Diane Ravitch is a major figure in educational circles, having served as an Assistant Secretary of Education in the administration of Bush 41, and being a well known author as well. I often find myself in disagreement with her, but have never doubted her thoughtfulness both as a person and as an observer of educational issues. In my daily email from Huffington Post today one featured item is a piece she did on a letter to the NY Times which was NOT printed, and for which she she has received permission from the author to publish in full. I will strongly urge you to read The Unprinted Letter about Changes in U.S. Education. Below the fold I will give you the general context and offer a few remarks of my own. I will focus on two issues
- the absurdness of what can happen when a mayor or others bring in a non-educator in to run schools
- the problem with newspapers who effectively advocate in their news reports and are then unwilling to print responses that balance or correct the record
Ravitch begins her piece as follows:
A couple of weeks ago, the New York Times printed an adulatory interview of Sir Michael Barber about what needs to happen in American education. Mr. Barber was at one time a close educational advisor to Prime Minister Tony Blair. As best I can make out, he advised him to do more testing at every grade.
(the piece in question was written by Sam Dillon and published on August 15. It is now in the archive, which means you need TImes Select or have to pay 4.95 to read FACE BOOK; Imported From Britain: Ideas to Improve Schools. I have objections to the piece beyond those raised by Ravitch, but for now I will remain focused on her concerns).
Ravitch notes that Barber is now working for the international consulting firm McKinsey, and that his most notable client is Joel Klein, the lawyer brought in by Mayor Bloomberg to run the NYC schools. Klein, apparently under the guidance of Barber, has decentralized the school systems, making principals and teachers responsible for student scores. Relying on newspaper reports Ravitch writes
Chancellor Klein wiped out the regional structure of the school system and essentially set 1500 schools afloat as little islands on their own, with only minimal supervision. At the end of each year, test scores will determine which students get promoted and which get flunked, which adults get a bonus and which get fired.
I have written about the idiocy of using test scores for such purposes before, and the inevitable results that occur, and have discussed several books which explore the problems with such an approach. I will not revisit them now.
What is important is that Ravitch, somewhat inaccurately labeled as a conservative in educational matters (her positions cannot so easily be pigeonholed) questions the approach, and her focus is a letter sent in response to the Time by Richard Pring, a government official responsible for reviewing education of students 14-19 in Wales and England (Scotland has a separate educational system). When the Times failed to print the letter, it was circulated widely on the internet. This led to Ravitch seeking and getting permission to post the entire letter, of which she writes
It ought to cause school officials in the U.S. to slow down and think twice before buying the line that Mr. Barber is selling.
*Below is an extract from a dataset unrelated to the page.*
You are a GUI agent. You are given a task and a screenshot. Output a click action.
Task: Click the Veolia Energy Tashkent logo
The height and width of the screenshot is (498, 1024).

It may be time to reflect on the possibility that a nation of good test-takers is not necessarily a well-educated nation.
In the letter, Pring writes that the picture Barber paints of English education is not accurate, noting
Not everyone agrees with his analysis, and indeed the £1 million Nuffield Review of 14-19 Education and Training in for England and Wales, which I lead, is not, in the light of evidence, presenting such a rosy picture
.
The entire letter is well worth pondering. Let me offer one key paragraph:
The results of the 'high stakes testing' are that teachers increasingly teach to the test, young people are disillusioned and disengaged, higher education complains that those matriculating (despite higher scores) are ill prepared for university studies, and intelligent and creative teachers incleasingly feel dissatisfied with their professional work. I believe it is no coincidence that, according to the recent UNICEF Report, children in England are at the bottom of the league of rich countries in terms of happiness and feelings of well-being, or that England now criminalises 230,000 children between 11 and 17 each year (the highest in absolute and relative terms in the whole of Europe), or that nearly 10% of 16-18 year olds belong to the Not in Education, Training and Employment group, despite the massive investment in that group over the last ten years. And why should one expect anything else as most of their day light hours consists of preparing for tests, totally disconnected from their interests and concerns, present or future?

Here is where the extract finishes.